Respect for human rights underpins all that we do. Tackling violence against women and girls, in particular, is essential to defending human rights and reducing poverty. It is vital if we are to deliver the Sustainable Development Goals and build fair, prosperous and safe societies. Violence affects women and girls everywhere, at home in the UK and overseas. It has significant and lasting impacts. It limits the potential of individuals, families, communities and economies. It is preventable. Attitudes and behaviours can, do and must change so that violence against women and girls is no longer accepted as normal. We commend Government and civil
society organisations for their efforts to defeat the scourge of Sexual and Gender Based Violence in Liberia.
I arrive at a challenging time. Across the world we are seeing the devastating impact of an invisible killer, COVID-19. As Liberia knows from its experience of bringing the Ebola outbreak under control, international cooperation is vital. We must not let COVID-19 reverse Liberia’s hard won development gains.

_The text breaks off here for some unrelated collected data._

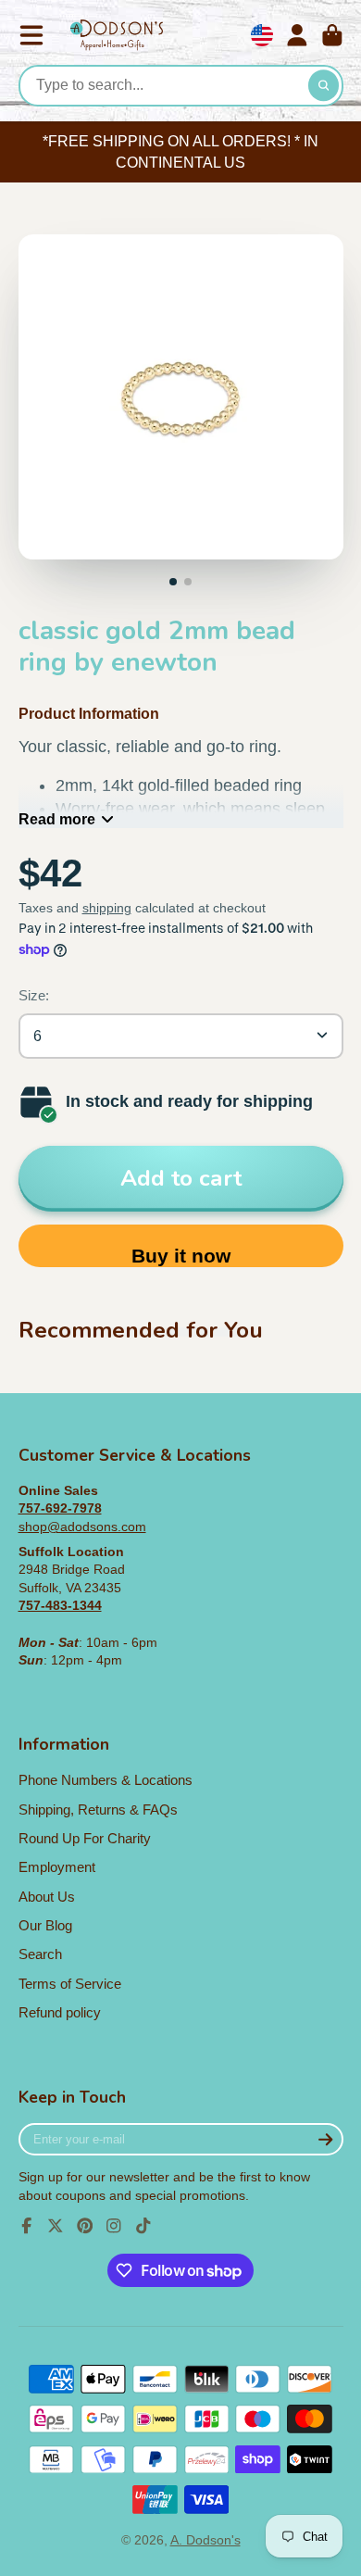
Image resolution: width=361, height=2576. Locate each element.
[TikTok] (143, 2226)
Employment (57, 1867)
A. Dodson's (205, 2539)
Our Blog (45, 1925)
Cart (332, 35)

The UK is at the forefront of the global pandemic response. We have pledged up to $950 million of UK Aid to tackle the pandemic globally. This includes $95 million for the World Health Organisation, $32 million for UNICEF and $19 million for the World Food Programme. To find a vaccine, the UK has committed up to $295 million to the Coalition for Epidemic Preparedness Innovations (CEPI), the biggest donation by a country. We have pledged $2 billion to GAVI, the Vaccine Alliance, to vaccinate children against deadly infectious diseases, strengthen health systems and save lives, including in Liberia. Our $25 million contribution to the African Union’s COVID-19 Response Fund makes the UK the largest national donor. UK funds will support all 55 African Union member state countries, including Liberia. Our increased support to international partners such as the IMF and World Bank is providing countries including Liberia with the finance needed to develop their response to this unprecedented challenge.
The UK commends the Liberian Ministry of Health’s focus on ensuring that, notwithstanding the pandemic, quality basic services are provided to all. UK programmes are supporting public health messaging and provision of social protection to those most affected in Liberia. By working together, we can tackle the spread of COVID-19, mitigate its impacts, support the poorest and most vulnerable and help all of us to bounce back and prosper.

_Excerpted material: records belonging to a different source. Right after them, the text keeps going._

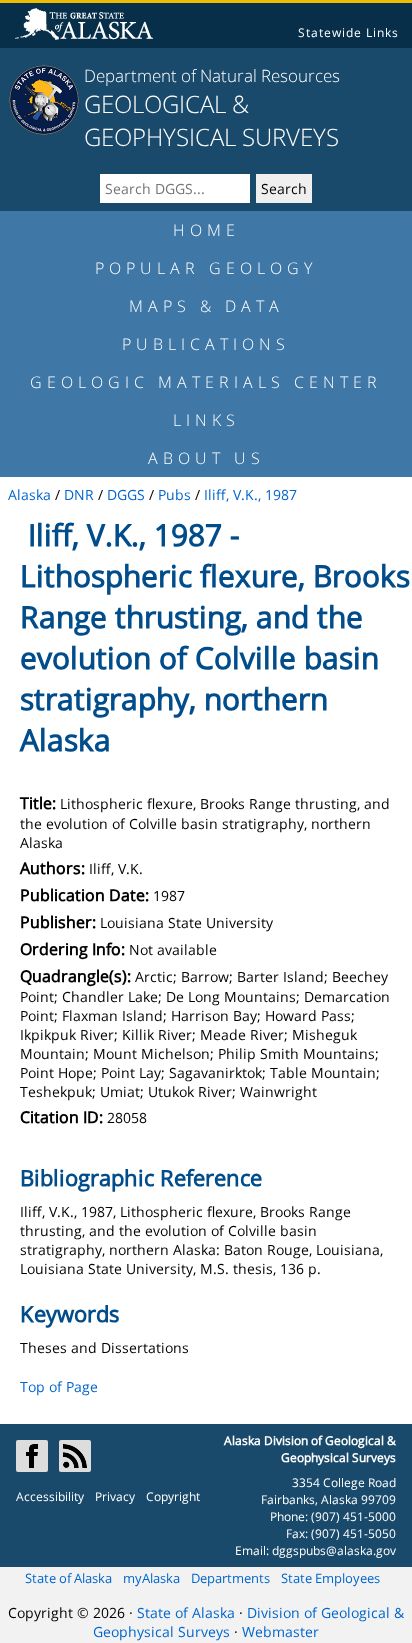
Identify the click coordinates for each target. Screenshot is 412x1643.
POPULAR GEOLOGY (206, 268)
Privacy (115, 1496)
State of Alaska (68, 1578)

As we look to build back better, we must seize the opportunities for green economic growth and clean energy, while protecting our natural habitat. Liberia can be proud of its natural heritage, with some of the largest surviving tropical rainforests in West Africa, rich in biodiversity. We are pleased to support Liberia in protecting these valuable resources and building sustainable livelihoods for local communities. I look forward to strengthening our cooperation on these important issues in the run up to next year’s UK-hosted COP26 UN Climate Change Conference and beyond.
Our friendship began over 170 years ago. The bilateral ties between us remain as strong as ever. We are good friends and partners on the international stage, consistently supporting each other on issues of shared concern in international fora.
I very much look forward to working with your Government, international partners, civil society and the private sector to help Liberia fulfil its potential for a peaceful and prosperous future.
Your Excellency Mr President, I thank you.